THE METROPOLITAN BANK AND TRUST COMPANY v. ANA GRACE ROSALES and YO
YUK TO
GR No. 183204, 13 January 2014\

FACTS:
Metropolitan Bank and Trust Company (Metrobank), the petitioner, is a domestic banking
corporation. Ana Grace Rosales and Yo Yuk To, the respondents, are joint owners of a Join
Peso Account with Metrobank, opened in 2000. The account had a balance of
P2,515,693.92 as of August 4, 2004. In May 2002, Rosales accompanied a client of hers, Liu
Chiu Fang, to open a savings account with Metrobank, acting as an interpreter as Liu Chiu
Fang could only speak Mandarin. On March 3, 2003, the respondents opened a Joint Dollar
Account with Metrobank with an initial deposit of $14,000.

On July 31, 2003, Metrobank issued a “Hold Out” order against the accounts of the
respondents. Metrobank filed a criminal case as well against the respondents for Estafa
through False Pretenses, Misrepresentation, Deceit, and Use of Falsified Documents.
Metrobank accused that the respondent, Rosales, and an unidentified woman are
responsible for the unauthorized withdrawal of $75,000 from the account of Liu Chiu Fang
as the Metrobank discovered that the serial numbers of the dollar notes the respondents
deposited on their Joint Dollar Account were the same as those withdrawn by the imposter,
with an amount of $11,800.

The respondents filed a complaint for Breach of Obligation and Contract with Damages in
the RTC on September 10, 2004 against Metrobank. They alleged that they attempted
several times to withdraw their deposits but were unable to because Metrobank had placed
their accounts under "Hold Out" status where no explanation was given as to why the order
was issued. Petitioner alleged that respondents have no cause of action because it has a valid
reason for issuing the "Hold Out" order. It averred that due to the fraudulent scheme of
respondent Rosales, it was compelled to reimburse Liu Chiu Fang the amount of $75,000
and to file a criminal complaint for Estafa against respondent Rosales.

ISSUE:
Whether or not the petitioner breached its contract with the respondents

HELD:
The SC ruled in favor of the respondents and ordered the petitioner to pay them damages, as
the reliance on the “Hold Out” clause in the Application and Agreement for Deposit Account
is misplaced. The "Hold Out" clause applies only if there is a valid and existing obligation
arising from any of the sources of obligation enumerated in Article 115779 of the Civil Code,
to wit: law, contracts, quasi-contracts, delict, and quasi-delict.

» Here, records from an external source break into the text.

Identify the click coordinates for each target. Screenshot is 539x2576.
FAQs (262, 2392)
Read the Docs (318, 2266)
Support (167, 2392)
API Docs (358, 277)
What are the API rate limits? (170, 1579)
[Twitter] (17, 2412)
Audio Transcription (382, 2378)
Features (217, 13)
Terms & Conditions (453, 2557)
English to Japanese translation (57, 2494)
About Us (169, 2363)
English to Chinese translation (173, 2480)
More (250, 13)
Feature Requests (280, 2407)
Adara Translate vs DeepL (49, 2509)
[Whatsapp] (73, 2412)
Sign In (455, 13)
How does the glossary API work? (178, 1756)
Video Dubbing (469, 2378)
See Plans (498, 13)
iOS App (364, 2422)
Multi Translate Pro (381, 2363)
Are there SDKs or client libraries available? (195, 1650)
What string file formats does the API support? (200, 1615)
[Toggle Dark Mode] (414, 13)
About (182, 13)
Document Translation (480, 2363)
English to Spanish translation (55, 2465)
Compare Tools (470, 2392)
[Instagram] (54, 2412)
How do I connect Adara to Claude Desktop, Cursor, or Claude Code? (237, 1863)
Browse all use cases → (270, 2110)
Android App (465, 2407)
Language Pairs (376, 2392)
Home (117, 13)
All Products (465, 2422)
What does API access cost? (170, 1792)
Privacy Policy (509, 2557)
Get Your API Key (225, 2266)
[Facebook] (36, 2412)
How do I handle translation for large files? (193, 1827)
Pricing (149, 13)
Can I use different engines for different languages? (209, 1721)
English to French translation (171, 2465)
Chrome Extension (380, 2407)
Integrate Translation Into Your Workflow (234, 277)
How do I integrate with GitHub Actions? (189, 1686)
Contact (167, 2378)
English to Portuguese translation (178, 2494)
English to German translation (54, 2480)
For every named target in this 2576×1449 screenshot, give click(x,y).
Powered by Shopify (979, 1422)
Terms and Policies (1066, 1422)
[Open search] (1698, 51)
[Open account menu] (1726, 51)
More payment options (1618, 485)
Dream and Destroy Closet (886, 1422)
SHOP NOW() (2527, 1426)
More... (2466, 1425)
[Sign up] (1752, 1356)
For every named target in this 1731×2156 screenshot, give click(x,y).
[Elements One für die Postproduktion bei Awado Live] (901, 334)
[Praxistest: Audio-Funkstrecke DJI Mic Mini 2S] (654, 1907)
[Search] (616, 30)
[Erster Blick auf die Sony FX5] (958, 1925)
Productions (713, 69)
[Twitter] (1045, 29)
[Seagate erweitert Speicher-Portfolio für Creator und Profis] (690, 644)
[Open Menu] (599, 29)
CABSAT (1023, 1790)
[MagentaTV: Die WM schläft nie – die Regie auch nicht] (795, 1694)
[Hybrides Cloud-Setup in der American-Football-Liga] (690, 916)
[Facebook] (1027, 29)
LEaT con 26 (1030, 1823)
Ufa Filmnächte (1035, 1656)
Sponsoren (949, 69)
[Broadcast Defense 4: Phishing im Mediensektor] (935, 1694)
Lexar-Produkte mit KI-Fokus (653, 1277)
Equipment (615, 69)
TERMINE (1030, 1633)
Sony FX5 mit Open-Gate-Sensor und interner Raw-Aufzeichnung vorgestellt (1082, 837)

In this case, petitioner failed to
show that respondents have an obligation to it under any law, contract, quasi-contract, delict,
or quasi-delict. And although a criminal case was filed by petitioner against respondent
Rosales, this is not enough reason for petitioner to issue a "Hold Out" order as the case is still
pending and no final judgment of conviction has been rendered against respondent Rosales.
In fact, it is significant to note that at the time the petitioner issued the "Hold Out" order, the
criminal complaint had not yet been filed. Thus, considering that respondent Rosales is not
liable under any of the five sources of obligation, there was no legal basis for petitioner to
issue the "Hold Out" order.

It was found that the petitioner acted in bad faith when it breached its contract with
respondents as well as in a wanton, fraudulent, reckless, oppressive or malevolent manner
when it refused to release the deposits of respondents without any legal basis. The
respondents are entitled to moral and exemplary damages, and attorney’s fees.